We set aside 20% of our data to test the algorithm on, and feed it the parameters from 80% of the bat calls. Random Forest works on the basis of decision trees. For each decision tree, it will take a handful of data – in this case, bat calls – and uses the parameters we extracted to create a pathway of decisions for the algorithm to decide which classification to make. For instance, a simple decision tree would classify every bat call with a start frequency above 100kHz as a horseshoe bat. If it’s below that frequency, it will, say, look at the steepest slope of the call. If it’s steep, it could be a brown bat, and so on. Random Forest computes many such decision trees and averages over all of them to create a final classifier for prediction.

Screen Shot 2017-03-31 at 20.49.45.png

After growing the classifier, we test it on the 20% of data we initially set aside. We see it correctly predicted the species in nearly 70% of cases! Notably, it did perform worse in some bat groups than others: for example in the group of brown bats, which – as we previously discussed – are tricky to distinguish.

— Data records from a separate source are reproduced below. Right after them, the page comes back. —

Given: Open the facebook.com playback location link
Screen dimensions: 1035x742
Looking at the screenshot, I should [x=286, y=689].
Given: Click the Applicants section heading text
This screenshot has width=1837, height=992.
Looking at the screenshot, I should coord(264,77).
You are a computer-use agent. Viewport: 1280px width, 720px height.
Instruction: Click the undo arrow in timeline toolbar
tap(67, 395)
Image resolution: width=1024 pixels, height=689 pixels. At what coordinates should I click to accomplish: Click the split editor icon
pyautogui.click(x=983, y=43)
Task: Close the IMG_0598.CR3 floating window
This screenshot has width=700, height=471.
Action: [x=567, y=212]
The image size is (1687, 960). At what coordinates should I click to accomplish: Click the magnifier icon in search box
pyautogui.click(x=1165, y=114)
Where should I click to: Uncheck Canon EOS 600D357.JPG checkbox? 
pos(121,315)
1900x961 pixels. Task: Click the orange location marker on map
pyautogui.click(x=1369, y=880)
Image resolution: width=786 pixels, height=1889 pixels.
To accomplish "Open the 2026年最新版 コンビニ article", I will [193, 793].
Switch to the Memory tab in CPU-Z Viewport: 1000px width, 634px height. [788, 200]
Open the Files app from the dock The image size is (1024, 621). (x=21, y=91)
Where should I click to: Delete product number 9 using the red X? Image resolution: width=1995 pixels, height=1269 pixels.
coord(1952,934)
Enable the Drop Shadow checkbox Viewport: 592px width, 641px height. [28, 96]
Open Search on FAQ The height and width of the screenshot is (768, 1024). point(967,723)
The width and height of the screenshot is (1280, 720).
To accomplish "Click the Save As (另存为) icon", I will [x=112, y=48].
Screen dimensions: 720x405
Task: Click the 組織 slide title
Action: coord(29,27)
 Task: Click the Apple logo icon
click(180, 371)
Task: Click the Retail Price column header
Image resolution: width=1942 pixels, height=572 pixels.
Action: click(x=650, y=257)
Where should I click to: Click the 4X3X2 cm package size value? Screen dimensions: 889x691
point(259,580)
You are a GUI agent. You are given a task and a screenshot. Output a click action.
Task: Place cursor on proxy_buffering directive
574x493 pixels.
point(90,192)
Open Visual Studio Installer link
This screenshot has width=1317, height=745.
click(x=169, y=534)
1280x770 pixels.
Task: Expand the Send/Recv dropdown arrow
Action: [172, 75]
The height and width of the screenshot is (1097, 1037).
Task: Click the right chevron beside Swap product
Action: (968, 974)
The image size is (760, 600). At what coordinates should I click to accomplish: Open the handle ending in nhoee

70% is not bad for a start. When a previous research group used an artificial neural network – a different type of machine learning algorithm – for the same species of bats, it achieved 83.7% accuracy. But the trouble with artificial neural networks is that they are somewhat of a “black box” in terms of how they work. We can test if they are accurate, in the same way we tested the accuracy of our Random Forest agorithm. But what happens inside the box, i.e. why the algorithm produces a certain prediction, we can’t explain very well.

Random Forest can tell us which parameters exactly it found most useful in discriminating between species (in this case, this was the lowest frequency of the call). We know exactly what it’s doing. The downside is that it wasn’t quite as effective as the artificial neural network – at least for this particular data. When we tried our classifier on some real-world data collected on the island of Jersey a few years ago, it didn’t todo so well. For one, it kept categorizing calls to species not known to occur in that area. The program we wrote to extract features on the calls seemed to falter, too: in most cases, the curve was unable to align to the bat calls. The reason was simply that these new, real-world recordings were particularly noisy, unlike the clean data we had trained our algorithm on.

When it comes to machine learning algorithms, there’s often a trade-off between precision and transparency. Of course we want to know exactly how an algorithm works and why it makes the decisions it does, but sometimes we have to forsake transparency for precision.

The Jones group at the Center for Biodiversity and Environmental Research at University College London is making use of the latest trend in machine learning to classify bat calls: deep learning. These algorithms are particularly opaque and difficult to understand. They’re highly complex, but they’ve excelled in accuracy for certain tasks. The Jones group is working towards using deep learning techniques to create a new classifier for European bats.

Although they are less transparent, they are extremely promising. As long as they are vigorously tested to make sure that they’re drawing the right conclusion for each bat, such algorithms hold big promise for ecology.

The more we know about bats, the better. It seems that artificial intelligence can get us a good step of the way there.

And it might just help keep the tequila flowing.